Tissue engineering is a multidisciplinary field that aims to repair or regenerate lost or damaged tissues and organs in the body. One such area with significant medical applications is the degeneration of the intervertebral disc (IVD), however there is a need for bioadhesive scaffolds for repair of the IVD.  The objective of this work is to generate a bioadhesive polymer that, in addition to bonding with tissue, can support cell survival post‐adhesion.  Thermosensitive poly(N-isopropylacrylamide) (PNIPAAm) was grafted with chondroitin sulfate (CS) (PNIPAAm-g-CS) and blended with aldehyde-modified CS to achieve covalent adhesion upon contact with tissue.  Extracellular matrix (ECM) loaded lipid vesicles (liposomes) were incorporated into the copolymer for enhanced cellular biocompatibility.  The bioadhesive strength was evaluated in contact with porcine ear cartilage. The variables studied included the concentration of CS aldehyde, the oxidation level of CS aldehyde, and the concentration of liposome suspension added.
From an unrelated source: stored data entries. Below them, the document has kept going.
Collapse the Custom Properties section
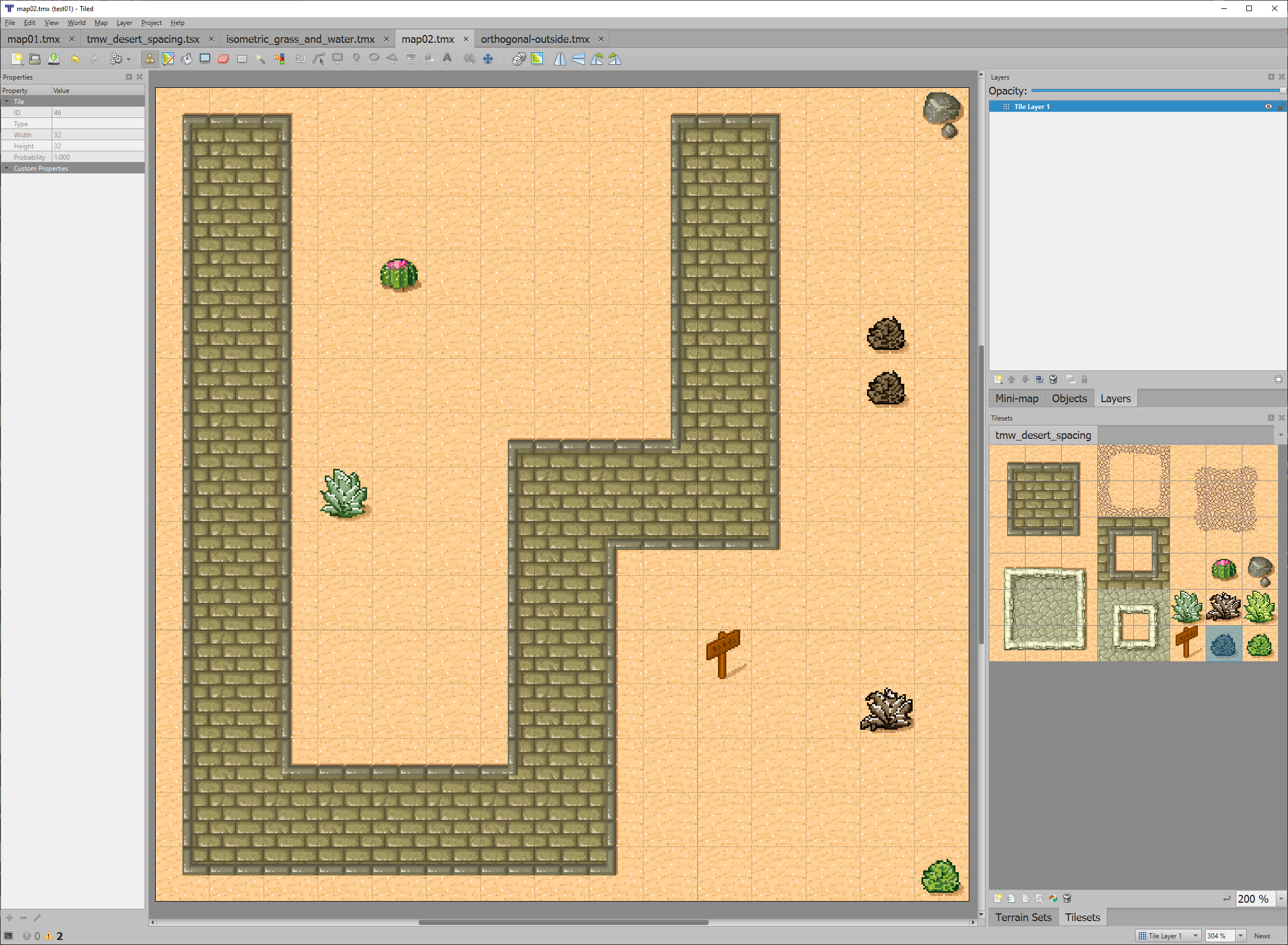This screenshot has height=945, width=1288. pos(7,167)
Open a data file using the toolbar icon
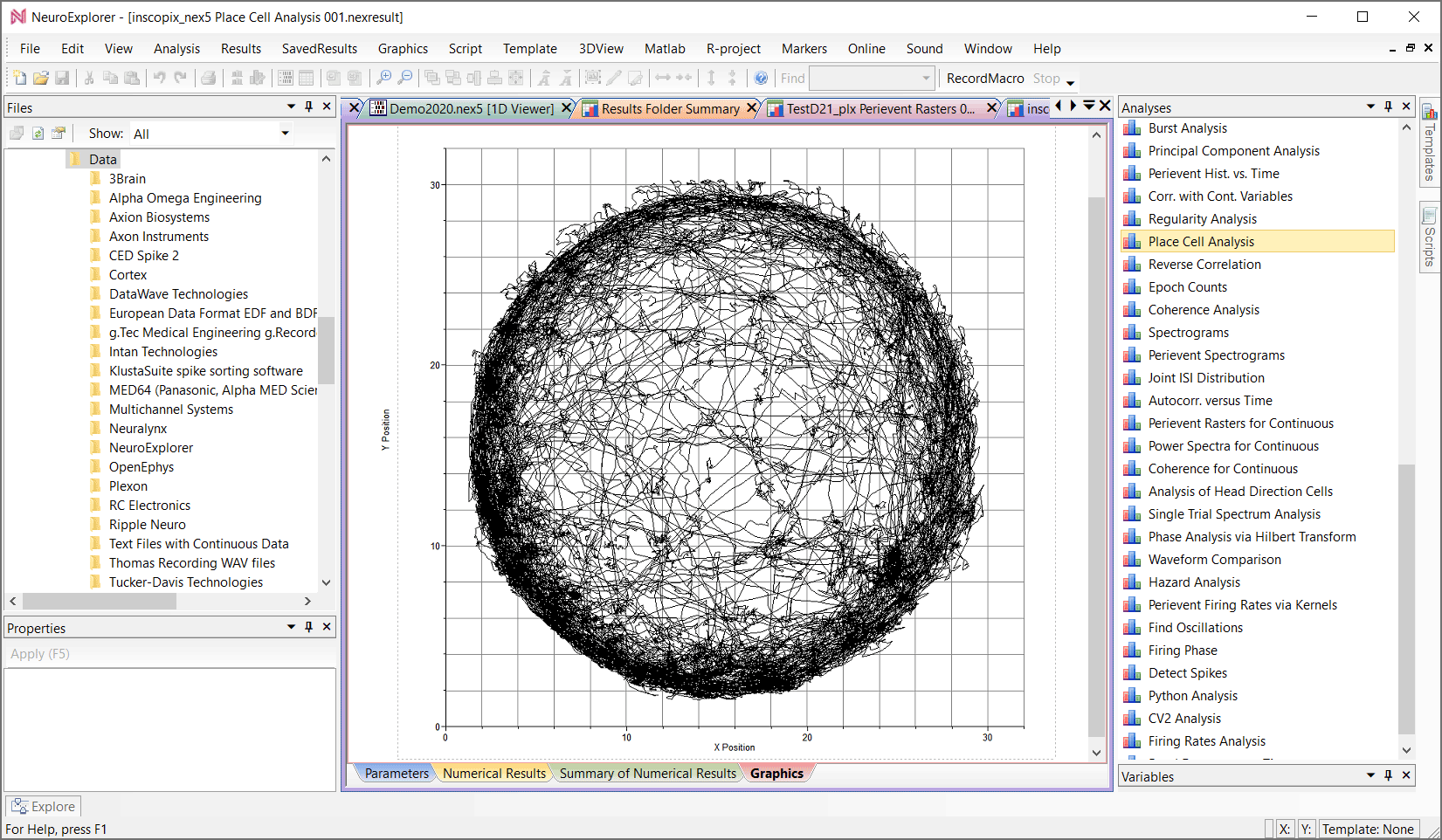1442x840 pixels. pos(40,78)
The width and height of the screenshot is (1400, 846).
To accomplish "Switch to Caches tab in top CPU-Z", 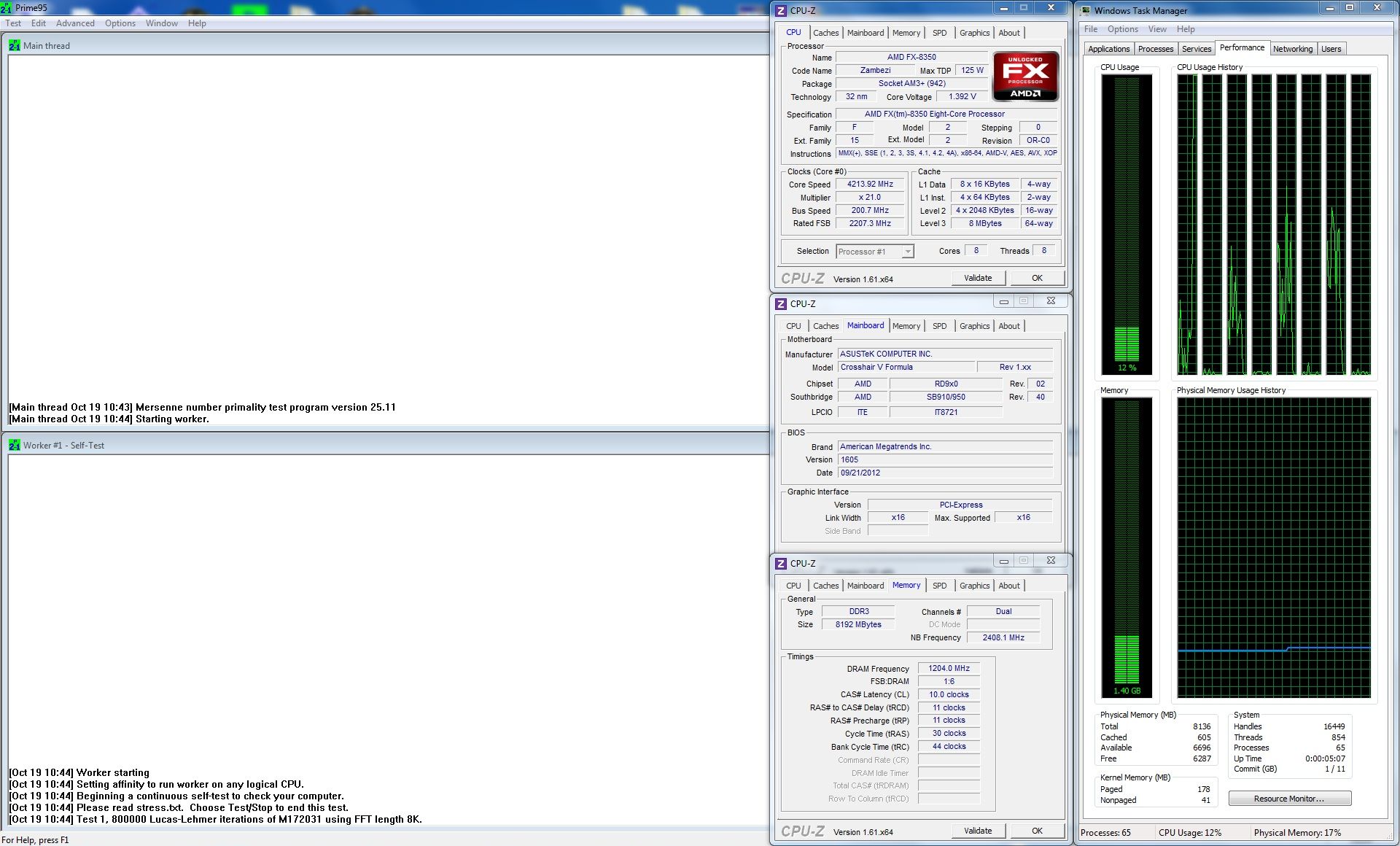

PNIPAAm-g-CS concentration was held constant in all solutions at 5%, as optimized in previous studies. Blends of PNIPAAm-g-CS and varying amounts of CS aldehyde (1-5% w/v) were prepared in phosphate buffered saline (PBS) alone or in a suspension of liposomes and PBS. Incorporating CS aldehyde into the polymer increased the adhesive strength and work of adhesion compared to PNIPAAm-g-CS polymer alone. The sample showing maximum adhesive properties was comprised of 3% CS aldehyde and no liposome solution having a maximum adhesive strength of 2.097 kPa and maximum work of adhesion of 7.736 x 10^-10 J. For each concentration of CS aldehyde, varying the oxidation level produced no significant differences.  As lipid concentration increased there were decreasing trends in both maximum work and adhesive strength. Future work will investigate further optimizing the bioadhesive to maximize its strength and analyzing samples for biocompatibility with human embryonic kidney cells (HEK) and adipose derived stem cells (ASCs).